On Good Friday, 1327 he met Laura in the congregation and fell madly in love with her. His bad luck, to become enamoured of a woman who did not return his affections, was the rest of humanity’s good fortune because in seeking to express his feelings for her, Petrarch gave definitive form to the sonnet and established himself as one of the greatest poets of all times. With his poems on Laura, who, in fact, inspired most of his famous poems, and his epic, Africa in Latin about the great Roman general Scipio Africanus, Petrarch emerged as a European celebrity. On April 8, 1341, he became the second poet laureate since antiquity. In the following year he wrote the Secretum, consisting of three dialogues between himself and St Augustine who seeks to turn the poet’s mind from the transitory things of this world to the thoughts of eternal life. He was part of several political movements and was employed on several diplomatic missions. The last years of his life were spent again in retirement at Padua.

Petrarch is traditionally called the Father of Humanism and is considered by many to be the Father of the Renaissance. In his work Secretum Meum he points out that secular achievements did not necessarily preclude an authentic relationship with God. Petrarch argued instead that God had given humans their vast intellectual and creative potential to be used to their fullest. He inspired humanist philosophy which led to the intellectual flowering of the Renaissance. He believed in the immense moral and practical value of the study of ancient history and literature, that is, the study of human thought and action. Petrarch was a devout Catholic and did not see a conflict between realizing humanity’s potential and having religious faith. But he was greatly disturbed by the state of the Church, especially the Avignon Papacy against which he inveighed: “Avignon is impious Babylon, a living hell, a sink of iniquity. There one finds neither faith nor charity, nor religion nor fear of God, nor shame; nothing is true, nothing is holy; although the residence of the sovereign pontiff should have made it the sanctuary and stronghold of religion.” About the Cardinals of the papal court he wrote: “Whereas the apostles went barefoot, we now see satraps mounted on horses caparisoned with gold; already they eat with gold and soon they will have gold roads, unless God represses their insolent luxury. One would take them for kings of Persia, or Parthians who had to be revered, and whom one would not dare to approach with empty hands.” These words are repeated by the critics of the Church today almost verbatim.

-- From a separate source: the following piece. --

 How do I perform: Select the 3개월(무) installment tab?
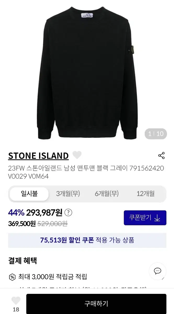click(x=68, y=194)
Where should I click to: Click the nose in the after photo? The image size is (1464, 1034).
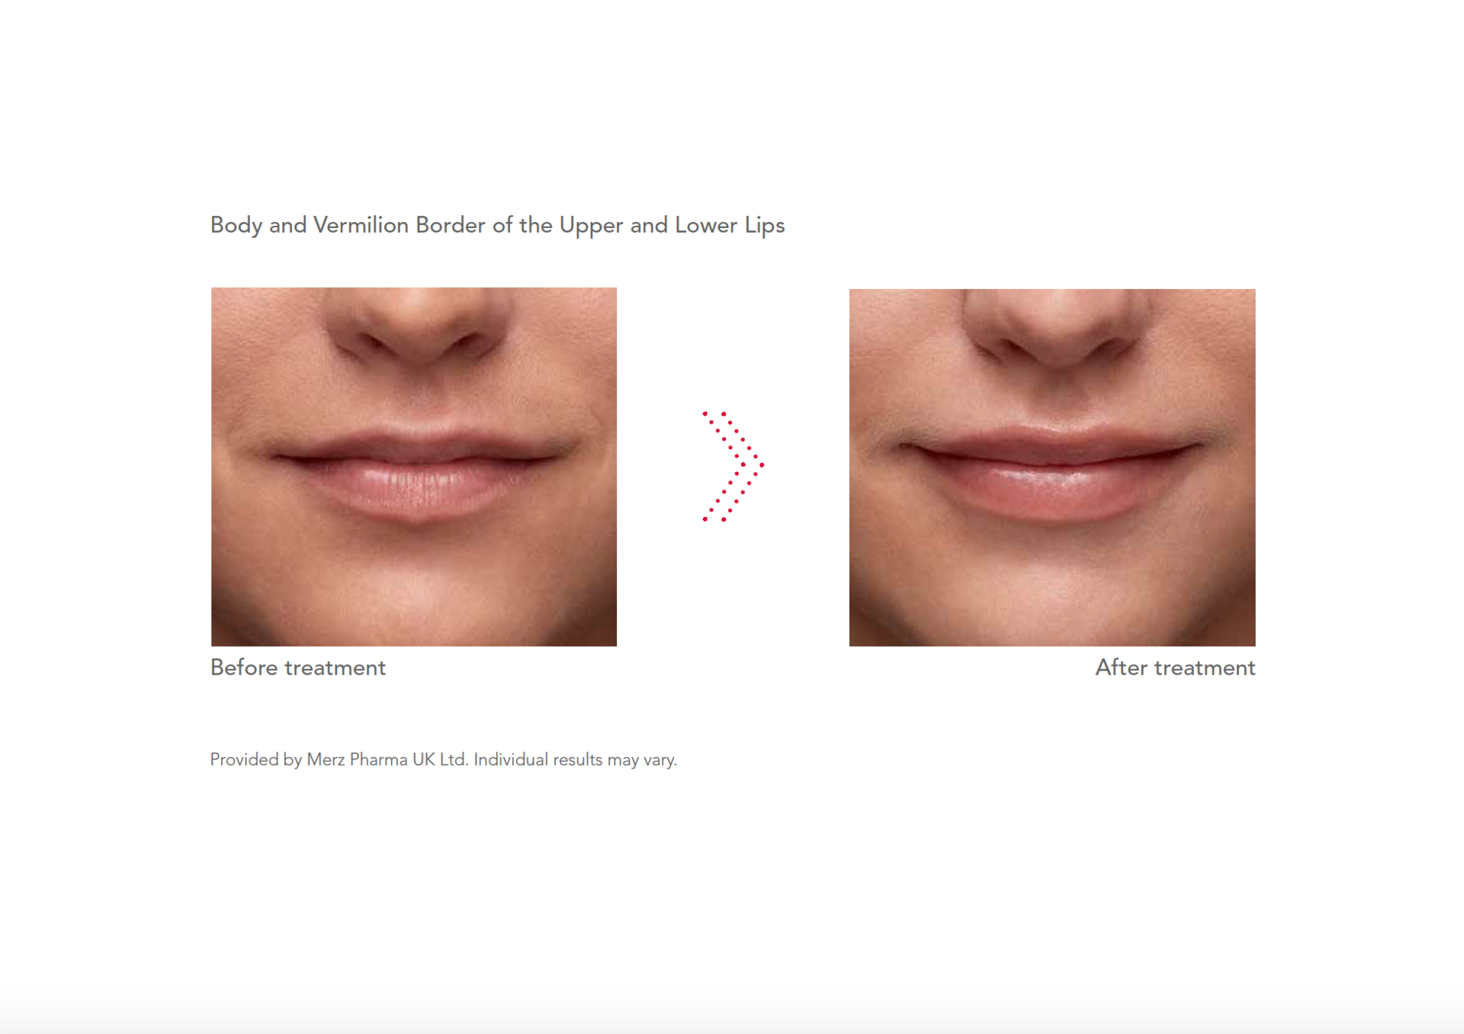(1058, 329)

A highly introspective man, he shaped the nascent humanist movement a great deal because many of the internal conflicts and musings expressed in his writings were seized upon by Renaissance humanist philosophers and argued continually for the next 200 years. The hallmark of Petrarch’s thought was a deep consciousness of the past as the nutriment of the present. His abiding achievement was to recognize that, if there is a Providence that guides the world, then it has set man at the centre.  Petrarch provided a theoretical basis for the enrichment of man’s life.